INTRODUCTION

Preschool wheeze (PSW) is a highly prevalent clinical problem1 that presents within a wide spectrum of severity and is associated with considerable healthcare costs2. Asthma has its origins in early childhood; however, different patterns of childhood wheezing vary in their association with subsequent asthma, atopy, and bronchial hyper-responsiveness. Wheezing phenotypes used in epidemiological studies are frequently defined retrospectively and are therefore not usable in clinical practice3. In 2008, the European Respiratory Society’s preschool study group divided wheezing phenotypes into episodic (viral) wheeze (EW) and multiple-trigger wheeze (MW)4. According to this classification, wheezing attacks triggered only by viral respiratory tract infections with no complaints between attacks are classified as EW. Wheezing attacks triggered by allergens, exercise, cold weather conditions, or smoke, in addition to viral respiratory tract infections, with complaints between attacks are classified as MW4. However, wheeze patterns in young children vary over time and with treatment, rendering the distinction between EW and MW unclear in many patients5. Therefore, we need predictive markers that are useful for differentiating between wheezing phenotypes and predicting asthma development in children with PSW as a guide for clinicians in early treatment decision-making.
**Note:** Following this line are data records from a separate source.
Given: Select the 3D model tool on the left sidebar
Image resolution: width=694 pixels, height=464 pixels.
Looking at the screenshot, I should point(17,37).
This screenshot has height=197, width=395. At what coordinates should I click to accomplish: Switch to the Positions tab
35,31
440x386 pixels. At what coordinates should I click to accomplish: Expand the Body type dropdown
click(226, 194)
There has been increasing interest among researchers to find a relationship between different genes and wheezing phenotypes and persistence and the development of childhood asthma6,7. Arginase (ARG ) genes have been investigated in this context. Arginase, an essential enzyme in the hepatic urea cycle, is involved in L-arginine homeostasis by catalyzing the reaction in which L-arginine is converted to L-ornithine and urea. Arginase is also expressed in nonhepatic tissues, including in the airways. In humans, two arginase isoenzymes have been identified, arginase 1 and arginase 2, and both are constitutively expressed in the airways. Arginase and nitric oxide synthases (NOS) compete for their common substrate, L-arginine. Increased arginase expression and low L-arginine levels have been found to be associated with asthma and airway remodeling8-12. After defining the important contributions of arginase in asthma, genetic studies have attempted to identify an association between genetic variation in ARG genes and susceptibility for asthma, atopic sensitization, and bronchodilator response (BDR) in different populations13-21. These studies have reported many associations between different single nucleotide polymorphisms (SNPs) in ARG1 or ARG2 genes and atopic sensitization13, 15, risk of asthma13, 16,21, asthma severity16, bronchodilator/steroid response in asthma14, 16, 19,20, and the arginase-NOS pathway 17,18, although some of these results have not been replicated.
To date, associations between polymorphisms in ARG genes and PSW phenotypes are unknown. Therefore, this study aimed to investigate whether there is any relationship between polymorphisms in ARGgenes and PSW phenotypes among Turkish children and compare these results with those of asthmatic children over five years old.